▶ **Given task**
Reproduce every one of the following items word for word, leaving out the pictures.

▶ **Record list**
-=-=-=-=-

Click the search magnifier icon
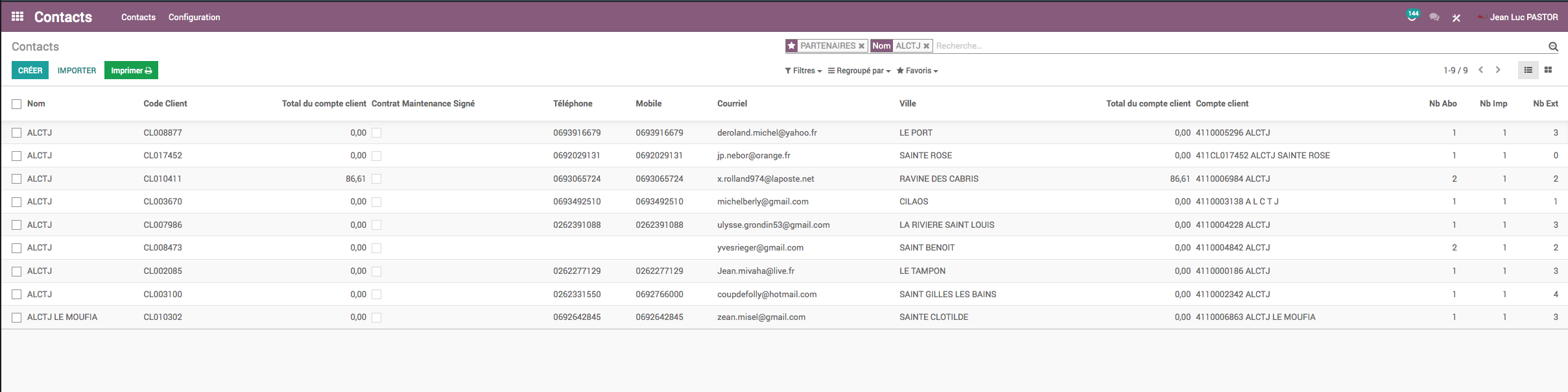1568x392 pixels. 1553,46
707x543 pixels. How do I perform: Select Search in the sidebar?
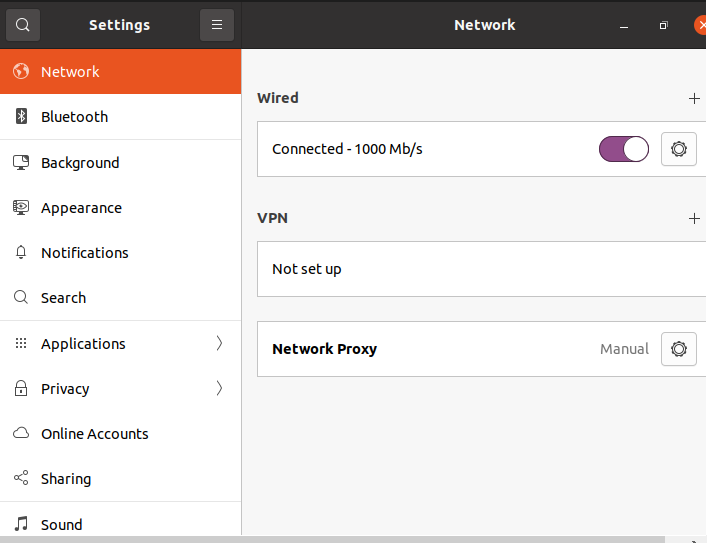(63, 298)
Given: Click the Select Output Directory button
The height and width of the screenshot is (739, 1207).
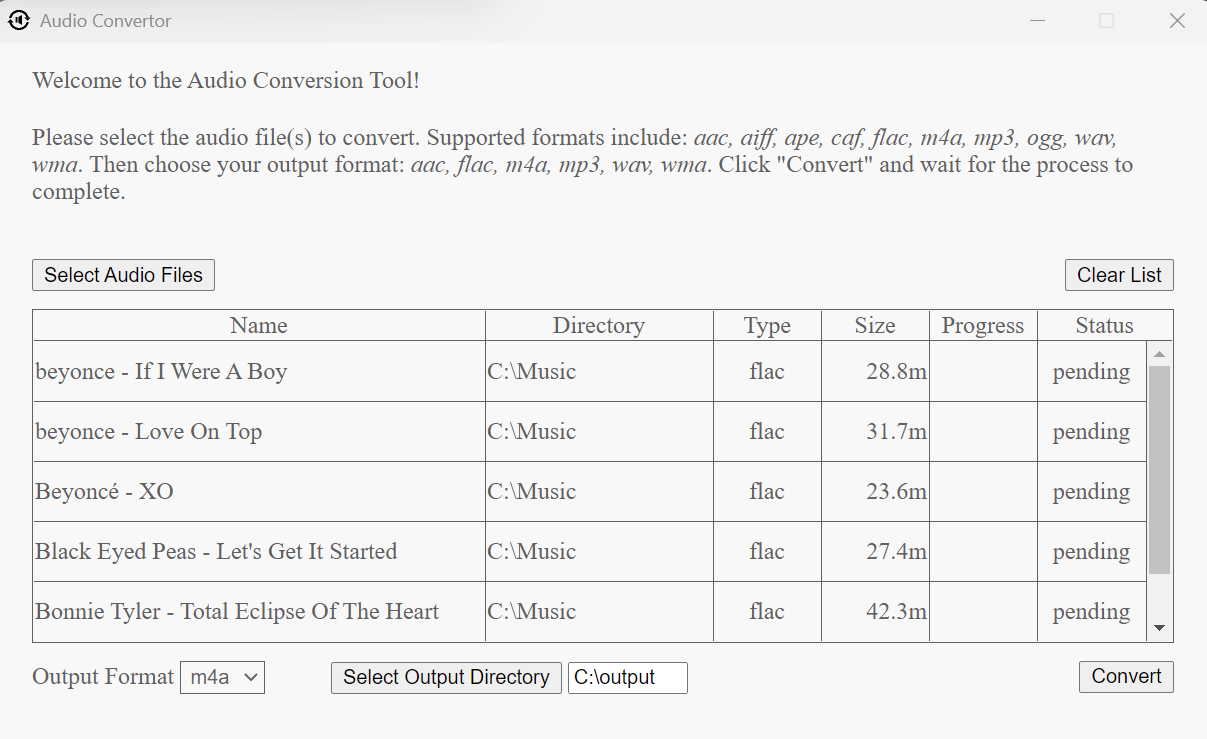Looking at the screenshot, I should click(x=446, y=677).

-=-=-=-=-

▶ **In response**
Click the search magnifier icon
1568x392 pixels. 1553,46
707x543 pixels. How do I perform: Select Search in the sidebar?
(63, 298)
Given: Click the Select Output Directory button
The height and width of the screenshot is (739, 1207).
Looking at the screenshot, I should click(x=446, y=677).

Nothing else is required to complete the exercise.